Optometrists: a healthy influence?

2 August 2024
Summer 2024

Optometrists can play a vital role in encouraging patients to change unhealthy lifestyle choices and behaviours, says Kellie Smith.

The role of optometrists is evolving. Practitioners are no longer just carrying out sight tests and checking ocular health. They are having conversations with patients about lifestyle choices and how these are affecting their health.

In autumn 2023 there were contract reforms for the NHS Wales optometry service (Welsh Government, 2023).

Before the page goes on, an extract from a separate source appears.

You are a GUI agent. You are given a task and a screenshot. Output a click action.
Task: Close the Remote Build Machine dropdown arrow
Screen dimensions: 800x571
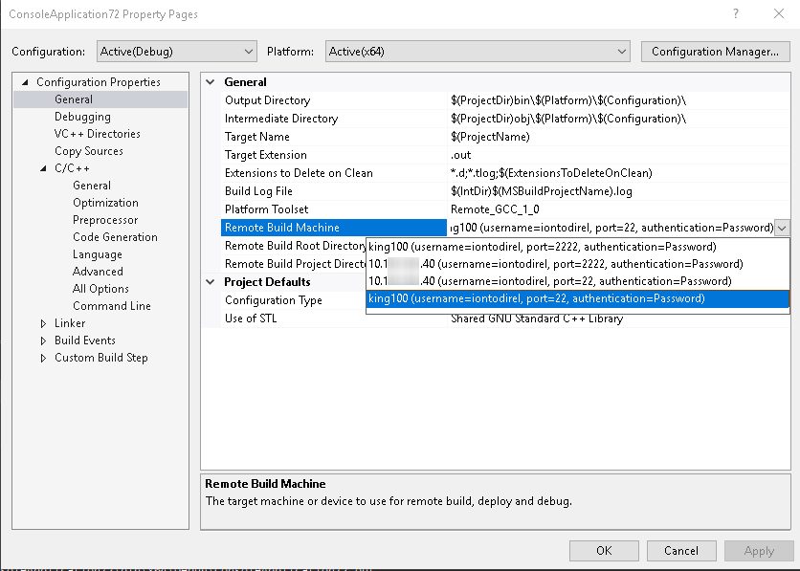[x=783, y=228]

Optometrists in Wales are now required to embed prevention and wellbeing into Wales General Ophthalmic Services eye examinations. 

All optometry practice staff in Wales must carry out mandatory Making Every Contact Count (MECC) training. This shows them how to have conversations with patients about health, encourage people to make positive changes, and signpost to other services, including smoking cessation. 

In Scotland, it is also mandatory for optometrists to ask patients whether they smoke. This has been a requirement since 2006 (NHS Scotland, 2006). Eilidh Thomson MCOptom, Vice-Chair of Optometry Scotland, says that optometrists have a breadth of knowledge of many health conditions and how these can affect ocular health. “Asking a patient whether they smoke is part of an optometrist’s standard routine in Scotland. They will be in the habit of asking in both General Ophthalmic Services-funded examinations and private ones.”